▶ Task to complete: Please count the lines in the items below that contain the word "checkbox", and reply with only that number.

▶ Source records:
BEGIN
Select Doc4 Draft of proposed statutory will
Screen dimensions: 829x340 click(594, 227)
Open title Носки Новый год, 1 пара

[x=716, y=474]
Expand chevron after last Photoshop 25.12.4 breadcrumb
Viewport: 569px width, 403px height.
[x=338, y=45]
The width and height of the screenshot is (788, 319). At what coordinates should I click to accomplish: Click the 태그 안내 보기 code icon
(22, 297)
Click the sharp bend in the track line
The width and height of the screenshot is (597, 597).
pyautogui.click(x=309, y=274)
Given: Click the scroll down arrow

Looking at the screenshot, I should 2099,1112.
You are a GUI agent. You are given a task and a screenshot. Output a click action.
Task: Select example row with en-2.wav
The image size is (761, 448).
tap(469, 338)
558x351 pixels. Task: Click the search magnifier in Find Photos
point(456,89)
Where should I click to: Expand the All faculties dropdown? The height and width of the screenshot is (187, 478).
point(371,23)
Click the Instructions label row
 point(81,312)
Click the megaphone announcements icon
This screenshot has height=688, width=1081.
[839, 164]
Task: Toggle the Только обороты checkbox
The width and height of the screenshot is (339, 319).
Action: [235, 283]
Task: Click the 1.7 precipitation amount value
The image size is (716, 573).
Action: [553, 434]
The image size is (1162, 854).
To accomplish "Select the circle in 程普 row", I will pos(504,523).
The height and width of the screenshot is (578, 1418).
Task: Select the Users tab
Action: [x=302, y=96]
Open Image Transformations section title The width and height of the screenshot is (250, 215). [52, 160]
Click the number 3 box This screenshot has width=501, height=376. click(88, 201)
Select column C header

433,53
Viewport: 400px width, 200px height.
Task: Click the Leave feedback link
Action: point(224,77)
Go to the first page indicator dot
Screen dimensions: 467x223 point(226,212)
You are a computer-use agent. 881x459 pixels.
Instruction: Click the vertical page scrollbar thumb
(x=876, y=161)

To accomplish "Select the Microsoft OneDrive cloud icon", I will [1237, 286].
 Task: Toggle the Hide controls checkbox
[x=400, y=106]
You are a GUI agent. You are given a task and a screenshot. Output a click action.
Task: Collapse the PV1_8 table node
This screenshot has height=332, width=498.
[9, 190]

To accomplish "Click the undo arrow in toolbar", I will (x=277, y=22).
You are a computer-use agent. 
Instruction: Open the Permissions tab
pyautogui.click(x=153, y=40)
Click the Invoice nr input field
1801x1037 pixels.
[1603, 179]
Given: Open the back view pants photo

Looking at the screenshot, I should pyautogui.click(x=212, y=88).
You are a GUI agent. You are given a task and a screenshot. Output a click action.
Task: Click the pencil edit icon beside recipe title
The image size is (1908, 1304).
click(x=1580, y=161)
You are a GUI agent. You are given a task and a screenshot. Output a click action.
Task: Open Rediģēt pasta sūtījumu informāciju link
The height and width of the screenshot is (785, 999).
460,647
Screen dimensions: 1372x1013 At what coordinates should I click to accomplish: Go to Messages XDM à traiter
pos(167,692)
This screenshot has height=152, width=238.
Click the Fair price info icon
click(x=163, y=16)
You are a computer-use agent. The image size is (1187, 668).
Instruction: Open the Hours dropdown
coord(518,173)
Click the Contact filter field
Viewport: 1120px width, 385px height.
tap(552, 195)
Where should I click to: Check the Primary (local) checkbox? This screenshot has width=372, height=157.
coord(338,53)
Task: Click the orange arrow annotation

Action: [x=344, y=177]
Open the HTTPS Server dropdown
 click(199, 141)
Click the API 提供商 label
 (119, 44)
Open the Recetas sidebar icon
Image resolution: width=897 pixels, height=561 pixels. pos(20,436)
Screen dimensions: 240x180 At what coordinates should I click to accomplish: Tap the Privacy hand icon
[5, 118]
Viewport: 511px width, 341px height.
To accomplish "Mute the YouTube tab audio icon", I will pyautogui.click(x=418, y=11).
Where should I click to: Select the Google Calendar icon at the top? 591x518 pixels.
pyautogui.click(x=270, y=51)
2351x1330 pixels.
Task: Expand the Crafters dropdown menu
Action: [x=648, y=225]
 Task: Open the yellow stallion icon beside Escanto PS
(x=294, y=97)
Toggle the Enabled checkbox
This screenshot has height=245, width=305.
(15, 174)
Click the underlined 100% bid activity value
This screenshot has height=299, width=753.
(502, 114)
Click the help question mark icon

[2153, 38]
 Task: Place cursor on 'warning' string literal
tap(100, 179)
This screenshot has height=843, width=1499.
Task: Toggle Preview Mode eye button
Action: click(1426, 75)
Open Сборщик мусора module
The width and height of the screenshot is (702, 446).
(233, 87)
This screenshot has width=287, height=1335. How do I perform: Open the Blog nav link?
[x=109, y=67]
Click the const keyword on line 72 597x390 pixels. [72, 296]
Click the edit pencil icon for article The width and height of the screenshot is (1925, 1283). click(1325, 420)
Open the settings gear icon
END
▶ Written reply: 4